Several limitations of the current analysis should be mentioned. First, we failed to conduct a subgroup analysis to evaluate the effects of other factors, such as gender, smoking status or histological subtypes, because insufficient data was available. Second, we included only articles published in either English or Chinese, resulting in potential publication bias, despite the fact that the Egger’s test and funnel plots showed that there was no publication bias.
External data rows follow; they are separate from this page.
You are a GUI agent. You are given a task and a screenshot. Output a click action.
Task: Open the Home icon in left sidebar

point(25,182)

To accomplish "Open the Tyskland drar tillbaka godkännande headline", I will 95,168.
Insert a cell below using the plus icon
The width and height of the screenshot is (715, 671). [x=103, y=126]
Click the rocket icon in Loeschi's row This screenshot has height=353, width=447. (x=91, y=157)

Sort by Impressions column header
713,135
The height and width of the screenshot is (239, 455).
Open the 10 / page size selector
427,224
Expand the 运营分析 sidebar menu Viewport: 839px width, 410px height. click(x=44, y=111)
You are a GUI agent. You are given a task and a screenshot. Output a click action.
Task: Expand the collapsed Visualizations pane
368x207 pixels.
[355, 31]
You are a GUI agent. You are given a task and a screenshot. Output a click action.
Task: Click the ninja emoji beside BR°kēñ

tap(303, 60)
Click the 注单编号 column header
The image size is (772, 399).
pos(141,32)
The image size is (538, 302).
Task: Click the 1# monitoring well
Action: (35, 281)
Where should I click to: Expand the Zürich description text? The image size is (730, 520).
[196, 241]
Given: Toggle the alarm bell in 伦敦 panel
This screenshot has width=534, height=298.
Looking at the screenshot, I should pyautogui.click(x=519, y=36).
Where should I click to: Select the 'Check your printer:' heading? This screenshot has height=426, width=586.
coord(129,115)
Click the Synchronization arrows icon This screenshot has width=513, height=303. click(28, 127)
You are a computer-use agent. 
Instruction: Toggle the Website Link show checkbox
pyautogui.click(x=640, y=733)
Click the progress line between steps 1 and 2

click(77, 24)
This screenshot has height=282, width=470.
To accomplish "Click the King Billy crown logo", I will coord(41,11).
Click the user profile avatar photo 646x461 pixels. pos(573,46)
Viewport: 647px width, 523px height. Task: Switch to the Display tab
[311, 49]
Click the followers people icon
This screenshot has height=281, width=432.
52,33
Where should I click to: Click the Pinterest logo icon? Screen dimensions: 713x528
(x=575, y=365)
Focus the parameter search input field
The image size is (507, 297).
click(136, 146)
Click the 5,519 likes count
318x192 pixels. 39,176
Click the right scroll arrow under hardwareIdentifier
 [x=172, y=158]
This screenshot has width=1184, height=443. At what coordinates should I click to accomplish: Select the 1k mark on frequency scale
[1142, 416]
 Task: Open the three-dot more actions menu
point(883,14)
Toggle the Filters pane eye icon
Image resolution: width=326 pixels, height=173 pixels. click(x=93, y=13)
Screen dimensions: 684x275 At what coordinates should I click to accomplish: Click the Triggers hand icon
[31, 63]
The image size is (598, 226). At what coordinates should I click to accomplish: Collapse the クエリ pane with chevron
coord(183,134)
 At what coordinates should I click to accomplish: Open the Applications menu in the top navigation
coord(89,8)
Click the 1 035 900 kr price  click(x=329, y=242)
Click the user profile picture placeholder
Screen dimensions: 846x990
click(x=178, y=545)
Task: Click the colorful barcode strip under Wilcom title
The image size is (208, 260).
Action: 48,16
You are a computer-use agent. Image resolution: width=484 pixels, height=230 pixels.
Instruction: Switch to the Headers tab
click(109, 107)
Despite these limitations, the likelihood of bias was minimized throughout the process because we used a detailed protocol that included study identification, data selection and the statistical analysis, and we controlled publication bias. Therefore, we believe that our results are reliable. Additionally, most polymorphisms and studies of the ATM gene are included in this study. It is also the first meta-analysis to evaluate the association between ATM gene polymorphisms and the risk of RP.

Conclusions

In conclusion, in this meta-analysis, we showed that the ATM rs189037 polymorphism is significantly associated with lung cancer and the risk of RP after radiotherapy. The ATM rs664677 and ATM rs664143 polymorphisms were significantly associated with lung cancer susceptibility, while rs609429 was not. More well-designed studies that include larger sample sizes should be performed in the future to further evaluate the association between the ATM gene and cancers.